Denn während Süskind in seinem Roman wirklich etwas zu sagen hat und „Das Parfum“ in so vielen verschiedenen Lesarten eine Botschaft vermittelt, da verliert sich Haloche zu oft in Andeutungen und vagen Erklärungen. Erwartungen werden aufgebaut, bleiben aber zu oft im Vagen, so als hätte der Autorin der letzte Mut gefehlt.
Und wo ist die Sinnlichkeit geblieben, die man erwarten sollte? Ein Roman, der „Der Mund“ heißt und in dem eine junge Frau mit ihren Kochkünsten die Pariser Gesellschaft begeistert – egal wie grotesk ihre Zutaten sein mögen –, muss quasi übersprühen vor Sinnlichkeit und köstlichen Beschreibungen. Doch da hält sich das Werk eher vornehm zurück.

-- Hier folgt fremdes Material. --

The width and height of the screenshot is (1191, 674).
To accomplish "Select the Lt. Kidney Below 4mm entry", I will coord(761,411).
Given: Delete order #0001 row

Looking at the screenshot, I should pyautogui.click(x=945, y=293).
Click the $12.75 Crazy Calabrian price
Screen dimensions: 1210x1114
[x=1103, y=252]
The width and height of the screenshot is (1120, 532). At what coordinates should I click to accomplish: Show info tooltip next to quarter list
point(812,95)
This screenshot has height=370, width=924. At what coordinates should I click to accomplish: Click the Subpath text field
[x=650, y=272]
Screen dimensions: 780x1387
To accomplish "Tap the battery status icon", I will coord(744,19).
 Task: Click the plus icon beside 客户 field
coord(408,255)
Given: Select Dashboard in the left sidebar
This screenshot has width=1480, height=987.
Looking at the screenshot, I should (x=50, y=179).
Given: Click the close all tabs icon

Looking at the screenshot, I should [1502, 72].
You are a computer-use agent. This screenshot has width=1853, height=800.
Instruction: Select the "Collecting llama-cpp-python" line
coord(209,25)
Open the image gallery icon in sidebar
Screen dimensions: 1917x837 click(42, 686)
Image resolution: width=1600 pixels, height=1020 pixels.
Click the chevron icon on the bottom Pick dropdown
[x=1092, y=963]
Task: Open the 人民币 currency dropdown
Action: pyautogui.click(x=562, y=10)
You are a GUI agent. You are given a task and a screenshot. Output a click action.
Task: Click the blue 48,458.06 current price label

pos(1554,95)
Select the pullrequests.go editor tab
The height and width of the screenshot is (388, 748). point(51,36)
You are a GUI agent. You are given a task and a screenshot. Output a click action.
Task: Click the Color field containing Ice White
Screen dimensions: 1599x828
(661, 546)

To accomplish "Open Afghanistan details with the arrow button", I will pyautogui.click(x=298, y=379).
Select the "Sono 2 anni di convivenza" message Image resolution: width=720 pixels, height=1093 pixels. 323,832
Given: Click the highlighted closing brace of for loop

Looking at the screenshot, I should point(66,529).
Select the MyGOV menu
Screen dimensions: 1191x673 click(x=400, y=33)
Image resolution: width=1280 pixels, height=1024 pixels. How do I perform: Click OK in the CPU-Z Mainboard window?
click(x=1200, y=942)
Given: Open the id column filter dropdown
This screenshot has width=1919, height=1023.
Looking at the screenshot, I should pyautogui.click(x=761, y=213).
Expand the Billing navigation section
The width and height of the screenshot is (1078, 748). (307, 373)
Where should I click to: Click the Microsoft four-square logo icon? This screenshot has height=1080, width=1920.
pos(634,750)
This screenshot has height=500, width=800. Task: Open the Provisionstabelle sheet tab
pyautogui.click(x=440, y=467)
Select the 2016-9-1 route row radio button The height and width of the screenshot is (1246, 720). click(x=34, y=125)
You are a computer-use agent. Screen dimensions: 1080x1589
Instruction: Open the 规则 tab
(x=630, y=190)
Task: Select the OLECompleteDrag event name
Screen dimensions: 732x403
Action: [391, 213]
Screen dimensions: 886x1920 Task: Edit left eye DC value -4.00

Auch unabhängig vom Vergleich mit Patrick Süskinds Weltbestseller kann „Der Mund“ nicht überzeugen. Malvina als Protagonistin erinnert tatsächlich ein wenig an Jean-Baptiste Grenouille. Sie ist seltsam, eigensinnig und in ihrem Handeln nur schwer nachvollziehbar. Dabei ist ihre Figurenkonzeption unausgegoren und macht keinen schlüssigen Gesamteindruck. Ich als Leserin konnte zu keinem Zeitpunkt eine Beziehung zu Malvina herstellen und es war mir relativ egal, was mit ihr geschieht.
Die übrigen Figuren bleiben blass und undurchschaubar, keiner gibt mehr von sich preis als unbedingt notwendig. So bietet sich weder eine Identifikationsfigur noch ein Sympathieträger an und das Handeln und die Schicksale der Charaktere lassen einen weitgehend kalt.
Zu wenig Sinnlichkeit
Ich hatte mich so auf einen Roman gefreut, der auf den Spuren von „Das Parfum“ wandelt. Doch Laurence Haloches Werk schafft es zu keiner Zeit, in die zugegeben riesigen Fußstapfen zu treten. Was bleibt, ist anspruchslose, seichte Unterhaltung mit einigen makabren Passagen, blasse Figuren und detailarme Beschreibungen. Sinnlichkeit geht anders.
3/10 Geschmäcker
Die nackten Fakten
Deutscher Titel: Der Mund
Originaltitel: Les plaisirs de la chair
Autor: Laurence Haloche
Verlag: Knaur
ISBN: 9783426632338
Erscheinungsjahr: 1996
Seitenzahl: 304
Das Cover bezieht sich auf die Neuauflage von 2006. Zum ersten Mal in Deutschland erschien der Roman bereits 1996.